Segment Start: Information

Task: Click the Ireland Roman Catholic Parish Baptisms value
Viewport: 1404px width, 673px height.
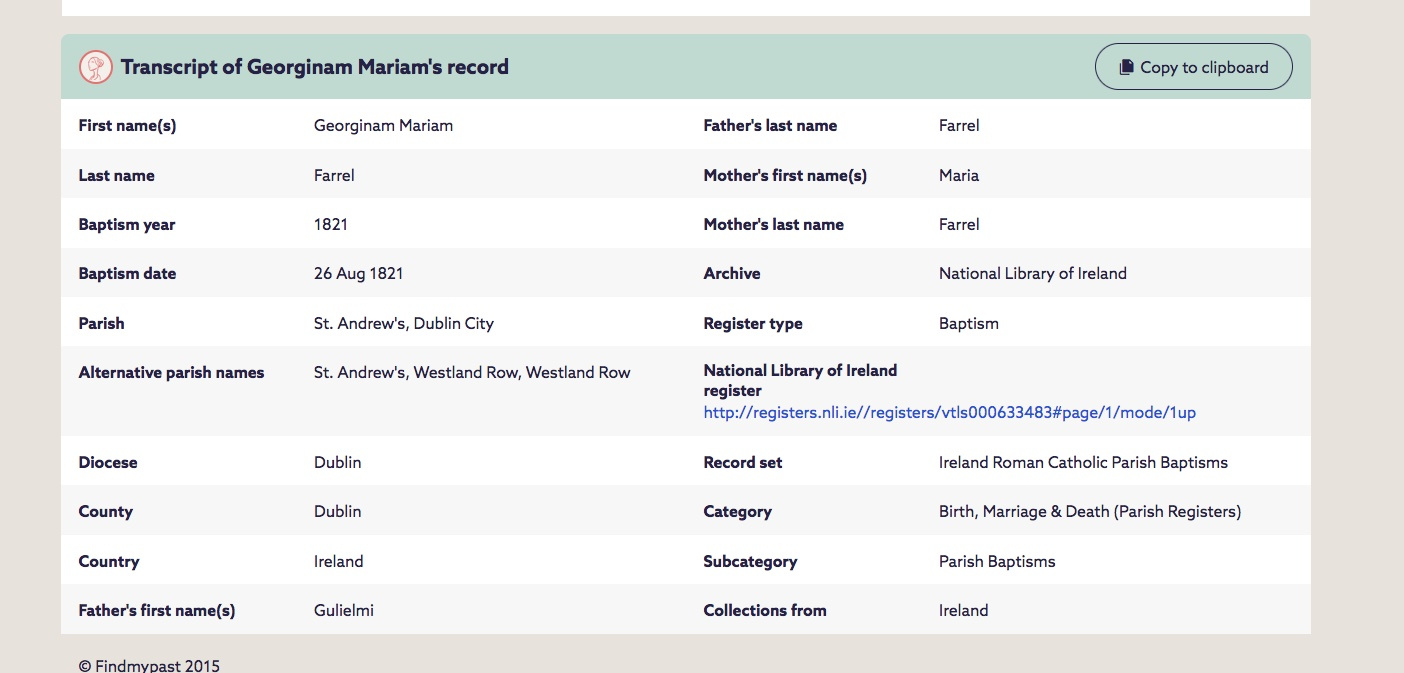Action: pos(1083,462)
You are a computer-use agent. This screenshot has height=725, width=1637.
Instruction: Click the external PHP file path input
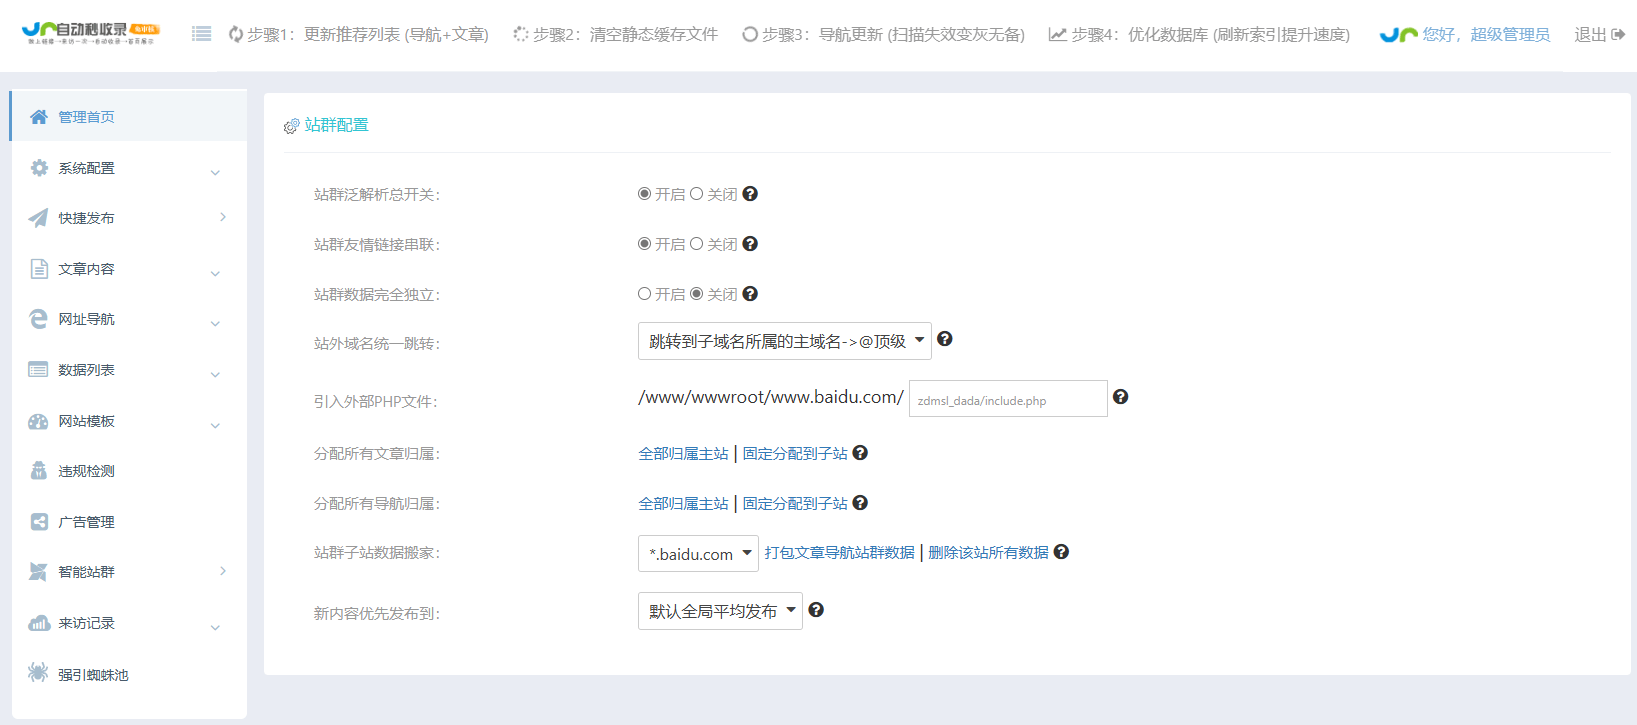(x=1007, y=399)
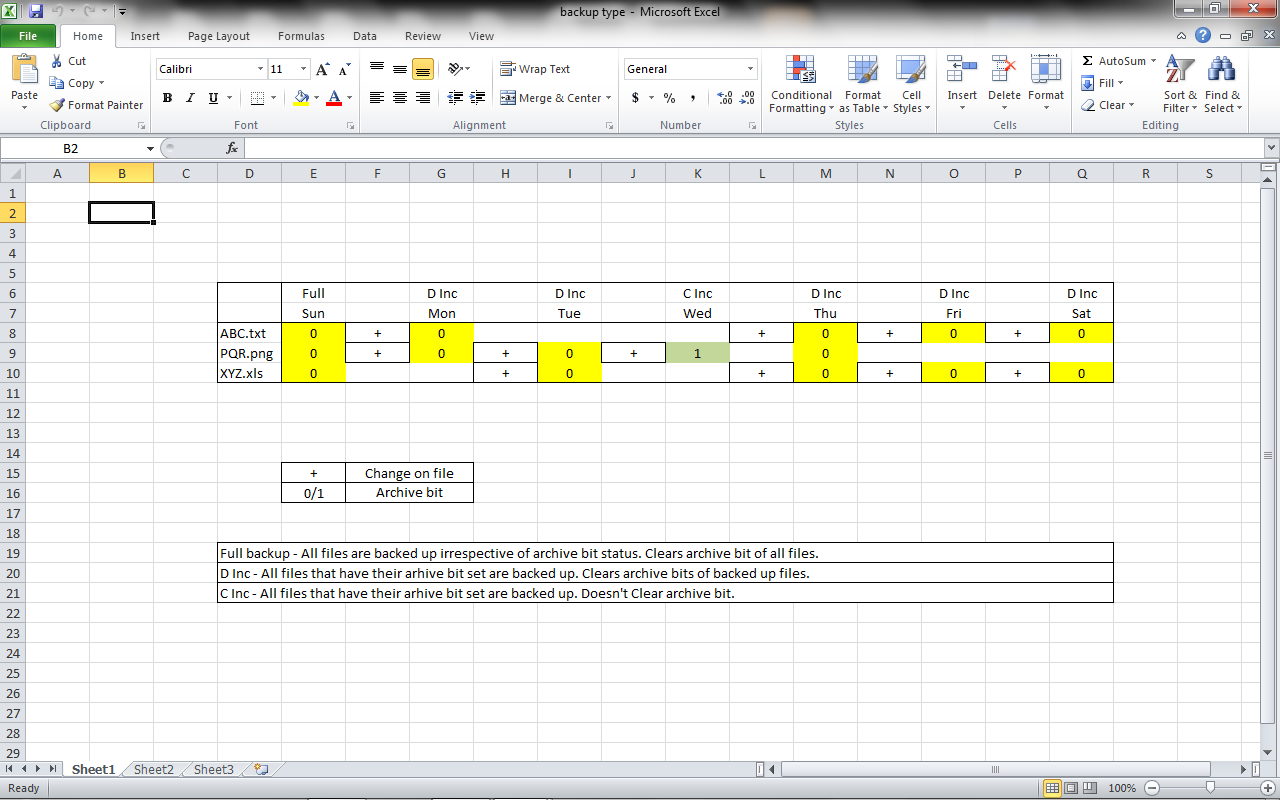This screenshot has height=800, width=1280.
Task: Toggle bold formatting in the Font group
Action: pyautogui.click(x=167, y=98)
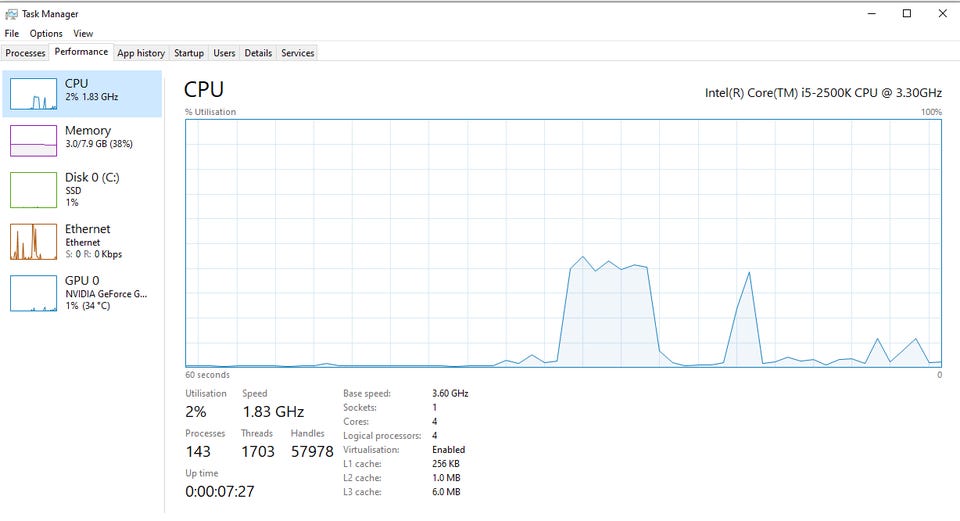The height and width of the screenshot is (521, 960).
Task: Click the Task Manager title bar icon
Action: pos(11,13)
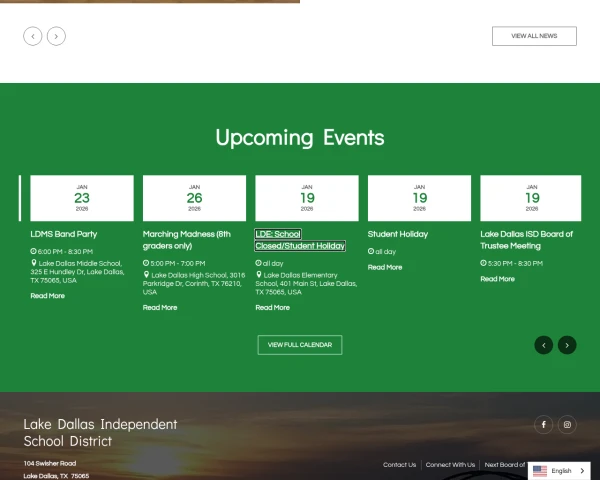Click Read More under Marching Madness
Image resolution: width=600 pixels, height=480 pixels.
click(160, 308)
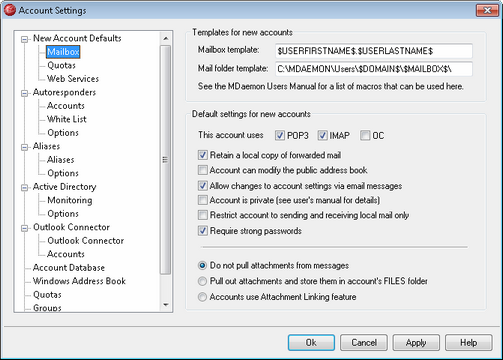
Task: Enable the OC account checkbox
Action: pyautogui.click(x=365, y=136)
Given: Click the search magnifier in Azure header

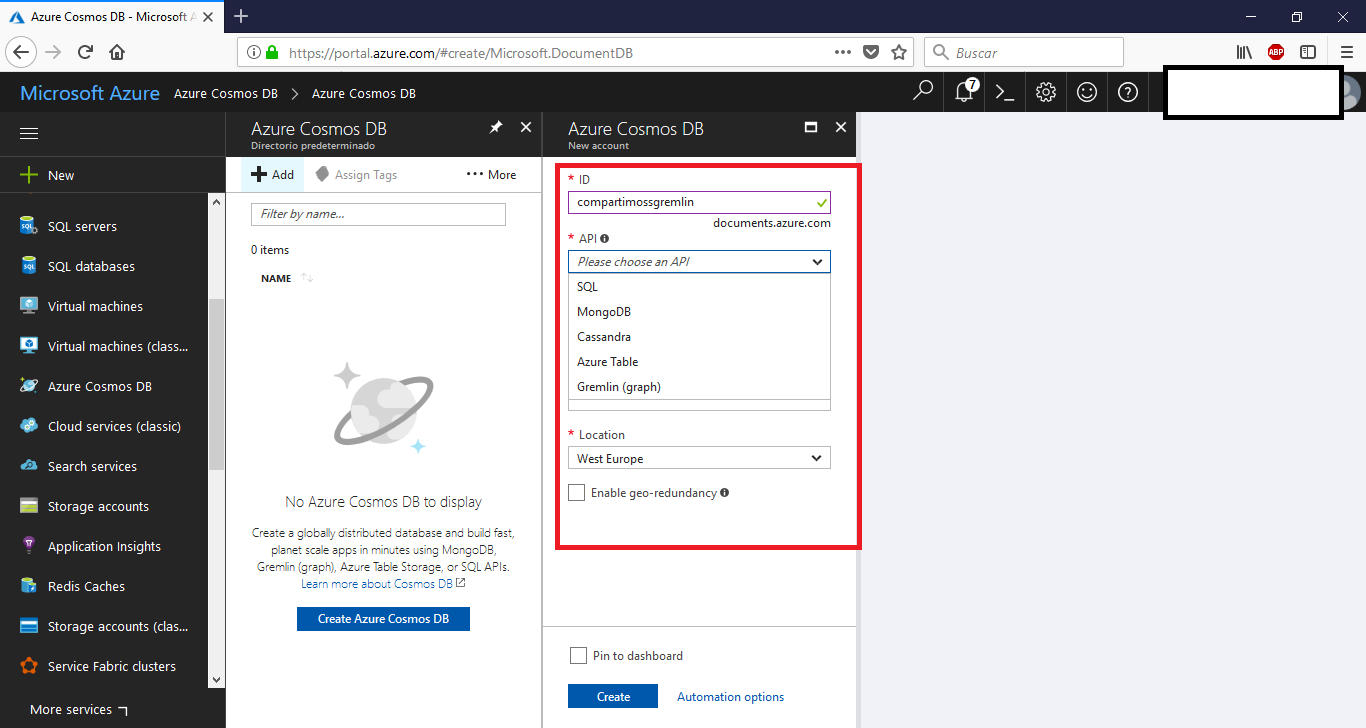Looking at the screenshot, I should click(923, 92).
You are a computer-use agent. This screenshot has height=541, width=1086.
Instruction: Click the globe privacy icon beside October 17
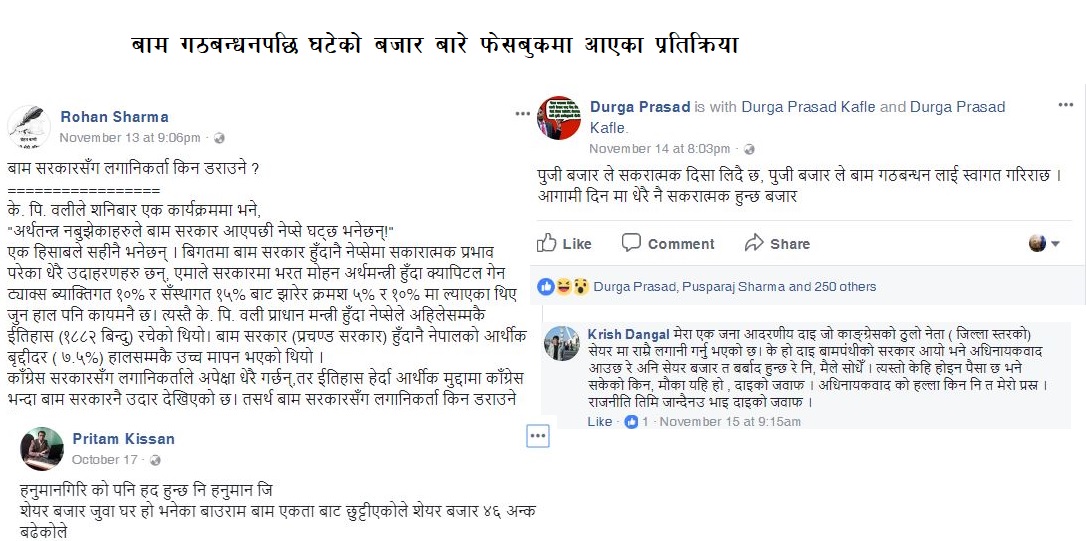(155, 460)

Segment End: Information

Starting from the line containing "Viewport: 1404px width, 673px height.", repeat each line exactly through the end of the entries, including the last, while leaving pictures out.

Response:
Viewport: 1404px width, 673px height.
Action: pos(1083,462)
You are a computer-use agent. This screenshot has height=725, width=1637.
Instruction: Click the external PHP file path input
(x=1007, y=399)
This screenshot has height=800, width=1280.
Task: Toggle bold formatting in the Font group
Action: pyautogui.click(x=167, y=98)
The height and width of the screenshot is (521, 960).
Task: Click the Task Manager title bar icon
Action: pos(11,13)
Click Read More under Marching Madness
Image resolution: width=600 pixels, height=480 pixels.
click(160, 308)
Task: Enable the OC account checkbox
Action: pyautogui.click(x=365, y=136)
Given: Click the search magnifier in Azure header

Looking at the screenshot, I should click(923, 92).
You are a computer-use agent. This screenshot has height=541, width=1086.
Instruction: Click the globe privacy icon beside October 17
(155, 460)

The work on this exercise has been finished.